→ EXERCISE
Nothing but the pictures should be left out when you copy the records exactly.

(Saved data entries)
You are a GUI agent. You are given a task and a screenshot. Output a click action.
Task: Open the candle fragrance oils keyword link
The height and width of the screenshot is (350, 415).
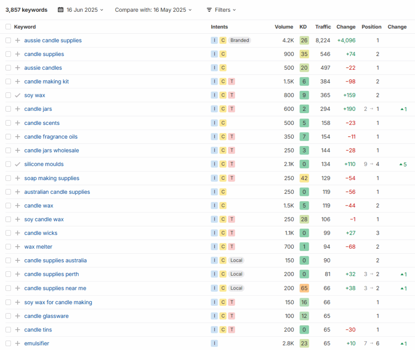(x=51, y=137)
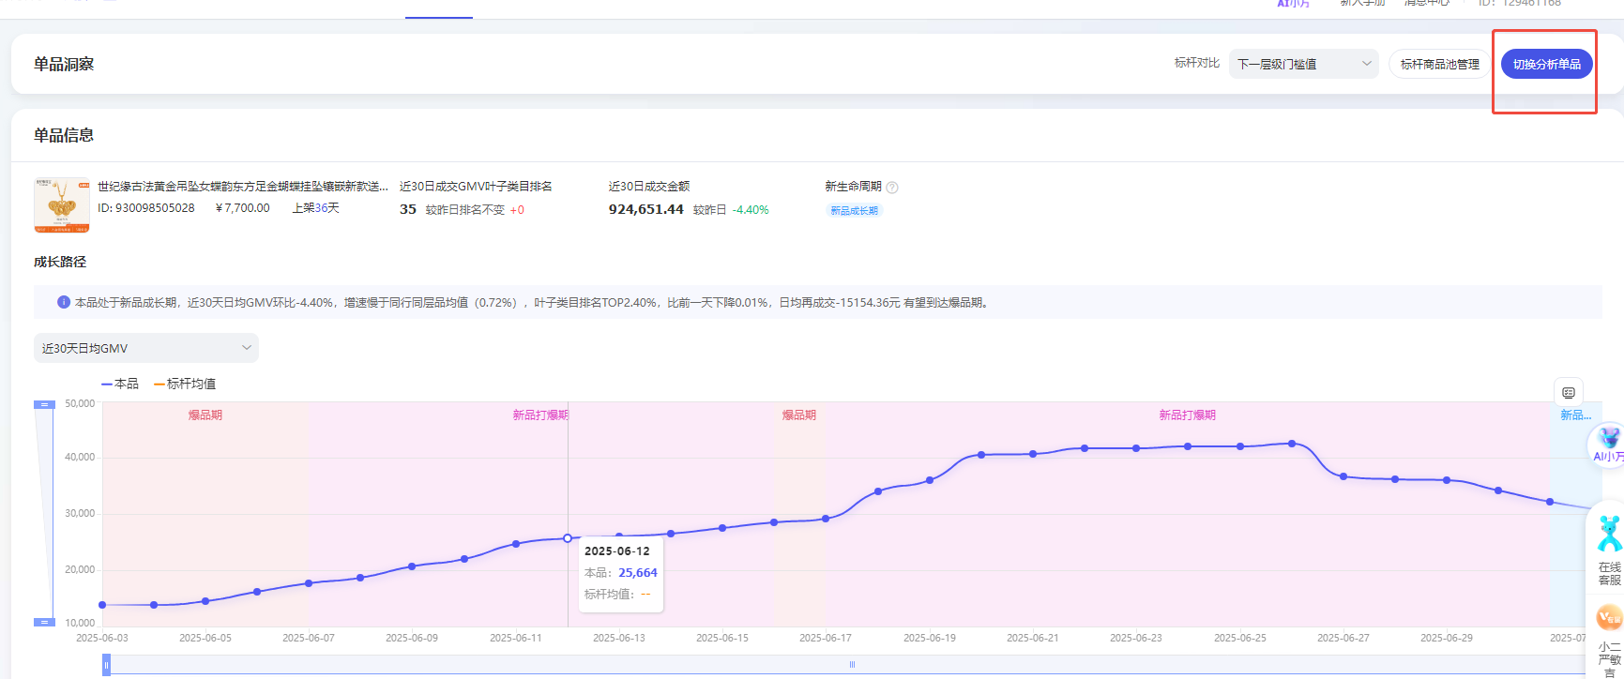The width and height of the screenshot is (1624, 679).
Task: Toggle the 标杆均值 legend series
Action: (x=185, y=384)
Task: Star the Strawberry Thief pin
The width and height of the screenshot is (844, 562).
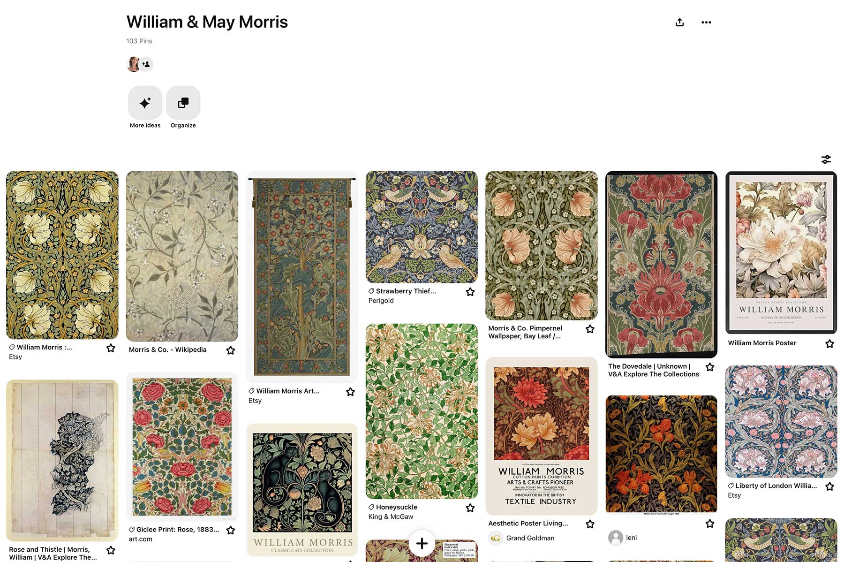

→ RESULT OF THE EXERCISE
You are a GUI agent. You are given a task and a screenshot. Output a click action.
Task: Open the candle fragrance oils keyword link
The height and width of the screenshot is (350, 415).
(x=51, y=137)
The width and height of the screenshot is (1624, 679).
Task: Toggle the 标杆均值 legend series
Action: (x=185, y=384)
Task: Star the Strawberry Thief pin
The width and height of the screenshot is (844, 562).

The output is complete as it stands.